Belgrade is famous for its nightlife. The boats and clubs have a lot going for them, but it is the double whammy of Skadarlija and Cetinjska that provides Belgrade’s most genuine social experience. The history of the two streets could not be more different, but in the 21st century they act as a potent double act in the heart of town.
Skadarlija is Belgrade’s ‘Bohemian Quarter’, a street of cobblestones with some of the town’s oldest and most respected restaurants. Come here in the early evening for some fine food and no small amount of rakija while live bands serenade you (whether you like it or not).

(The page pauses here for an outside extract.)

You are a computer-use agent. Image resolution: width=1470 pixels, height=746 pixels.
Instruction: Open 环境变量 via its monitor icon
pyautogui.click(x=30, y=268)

When the sun is long gone you would be best served by making the short journey round the corner to Cetinjska, which has recently become the city’s premier nightlife spot.
Belgrade is truly landlocked, but you may hear people talking of heading to the Belgrade ‘seaside’ in summer. The coast in question is every bit as landlocked as the city itself, but that doesn’t matter. Ada Ciganlija is an artificial lake that comes alive in summer, with sunbathers idly tanning alongside extreme sports and no small amount of partying. If the weather is hot (and it frequently is), get yourself to Ada.
Belgrade doesn’t have a Stari Grad (Old Town) in the generic Eastern European sense, but Dorćol more than performs the function of one. Small streets and an understated pace of life are the name of the game here, in this district that holds the majority of Belgrade’s best cafés. There is no better place to relax with a coffee and a book than Dorćol, the neighbourhood that was once home to Belgrade’s Jewish community.
Despite its standing as a capital and a major European city, Belgrade’s roster of museums is frustratingly lacking. The National Museum has been closed for over a decade, and many other museums in the city lack the care and attention needed in a capital.
This isn’t true of the Nikola Tesla Museum and the Museum of Yugoslavia, the two best in the city. The former tells the story of Nikola Tesla, Serbia’s greatest inventor, while the latter focuses on the state that was born and died in the 20th century.
Tell anyone from Zemun that it is one of your favourite parts of Belgrade, and they may well curl their lip and decide that discretion is indeed the better part of valour. Zemun is theoretically a part of the capital, but up until the 1950s it was its own independent town. The fierce independent streak remains in place today and rightly so.
The architecture is different, the accents are different, the way of life is different and boy oh boy are the haircuts different. Some of the finest restaurants also happen to be here, and the views from Gardoš are among the best in the region.
Calling Avala a part of Belgrade is a little bit of a stretch, but the two are inherently linked nonetheless. Avala is a mountain less than 10 miles south of the capital, and it is easily reached from Belgrade. If you’re looking for a panoramic view of the Serbian capital, Avala is the place to go.
It is also a rather sombre place, housing the ‘Monument to the Unknown Hero’, a masterpiece by Ivan Mestrović paying homage to those who fell in World War I. There is also a monument to Vasa Čarapić, one of the heroes of the First Serbian Uprising.
New Belgrade (Novi Beograd) gets a bit of a rough deal from visitors and natives alike, but don’t make the mistake of writing the belly of the city off as a concrete dystopian nightmare. Tito demanded the building of New Belgrade in the 1950s in order to make Belgrade a great capital city, and it is here that most of the city’s citizen reside today.
It is also home to the best restaurants in the city, along with its most real way of life. When visitors speak of finding the ‘Real Belgrade’, it can be found here in its most residential areas. New Belgrade’s wide boulevards are full of trees and no small amount of pedestrians, along with plenty of cafés and pubs to pause during your stroll.